Classified as a third-generation advanced tank, Altay will be equipped with state-of-the-art technology, capable of providing all kinds of tactical support for a 21st-century army.
Industry to grow stronger over pandemic
Speaking on the pandemic period, Demir said that although the coronavirus outbreak had an impact on production and the economy, those who can adapt more easily to the resumption of economic activity will lead development and Turkey’s defense industry will maintain its firm stance.
“Turkey is a country that began to discover its abilities after a long-term dependence on the outside, and this discovery was followed immediately by a process in which the country evolved to a place to manufacture its own local and national products,” the defense chair said.
Demir explained the industry’s priority as becoming self-sufficient in strategic areas and having the level of knowledge and technology needed to move forward, noting “it’s a must-have to become independent in terms of weapons and ammunition in today's world.”
“You should definitely keep certain technologies in your hands when it comes to electronic warfare,” he said, echoing previous statements on protecting equipment and communication on the ground.
F-35 program must continue
The F-35 fighter jet development project is one of the problematic issues on the defense industry’s agenda as well as between Turkey and the U.S. and one of the factors that led Turkey toward building its own fighter jet.

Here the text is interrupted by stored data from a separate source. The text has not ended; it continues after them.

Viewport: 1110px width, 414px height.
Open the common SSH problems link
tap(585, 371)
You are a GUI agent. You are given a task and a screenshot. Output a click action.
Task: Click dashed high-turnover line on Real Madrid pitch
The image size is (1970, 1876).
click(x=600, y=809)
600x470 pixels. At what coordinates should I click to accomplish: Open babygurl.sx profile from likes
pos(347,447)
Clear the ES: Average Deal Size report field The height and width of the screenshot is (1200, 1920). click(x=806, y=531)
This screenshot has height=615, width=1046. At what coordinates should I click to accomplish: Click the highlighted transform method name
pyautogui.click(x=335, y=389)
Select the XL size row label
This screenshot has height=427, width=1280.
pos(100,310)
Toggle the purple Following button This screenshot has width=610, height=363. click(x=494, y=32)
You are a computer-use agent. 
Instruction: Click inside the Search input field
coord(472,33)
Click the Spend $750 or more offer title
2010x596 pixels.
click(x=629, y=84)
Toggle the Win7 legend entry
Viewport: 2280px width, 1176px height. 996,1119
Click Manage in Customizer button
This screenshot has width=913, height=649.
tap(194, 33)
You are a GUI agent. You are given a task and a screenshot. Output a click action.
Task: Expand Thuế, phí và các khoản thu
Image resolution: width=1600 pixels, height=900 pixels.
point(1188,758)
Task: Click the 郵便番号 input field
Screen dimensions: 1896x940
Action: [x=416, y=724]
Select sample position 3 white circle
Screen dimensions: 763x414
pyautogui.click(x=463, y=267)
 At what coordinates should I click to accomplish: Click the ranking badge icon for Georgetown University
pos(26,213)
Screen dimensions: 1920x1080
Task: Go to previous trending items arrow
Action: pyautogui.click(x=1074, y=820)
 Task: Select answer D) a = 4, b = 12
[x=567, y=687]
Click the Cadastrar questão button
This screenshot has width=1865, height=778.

Turkey has consistently demonstrated its firm partnership in the F-35 program, despite being suspended from it nearly a year ago with a one-sided decision.
Demir highlighted that the program is a nine-partner project and “a one-sided decision by one of the partners is not logical, and of course, it has no legal validity.”
He stressed that this unilateral act of suspending Turkey’s partnership is what put the project into trouble, an issue that has also been voiced by U.S. officials.
The U.S.-based aviation company Lockheed Martin in May said it will slow production of its F-35 stealth fighter jets at its Texas facility, possibly delaying delivery of 18-24 jets due to a parts shortage as the coronavirus hampers production across the jet’s vast supply chain.
In its latest annual report, U.S. congressional watchdog, the Government Accountability Office (GAO), also warned that the U.S. decision to expel Turkey from the program is likely to compound its already beleaguered supply chain as some suppliers struggled to meet increased production demands already in 2019.
The GAO also noted that about 7,000 of its more than 10,000 airframe contractors' "key processes" do not "meet predefined design standards for ensuring product quality," and it continues to face supply shortages that are likely to be exacerbated by Turkey's removal.
"The program has identified new sources for 1,005 parts produced by Turkish suppliers, but the program is assessing the effect of 15 key parts not currently being produced at the needed production rate," it said.
However, Demir reiterated, “We have always said that this spirit of partnership must be adhered to, and we remained loyal to the project." Turkey continues to produce the parts and is not acting in a retaliatory manner but instead is seeking its rights on legal grounds, he said.
Demir highlighted that March 2020 production continued despite officials saying it would stop, thanks to delivered orders from Turkish partners.
Demir continuously stressed that Turkey is planning to deliver F-35 parts, while U.S. President Donald Trump has also confirmed recently that Turkey continues to produce key components of the jet.
Washington announced last July that it was removing Turkey from the F-35 jet program over its purchase of Russian S-400 defense systems.
Ankara had ordered more than 100 of the stealth fighters. Turkish defense companies were also involved in building the jets, manufacturing some of the critical components for the aircraft.
Despite the fact that Turkey has been emphasizing that the S-400 would not be integrated into NATO systems and therefore does not pose any threat to the alliance or its armaments, the U.S. has insisted that the Russian system is not compatible with weapons of the NATO air-and-missile defense system.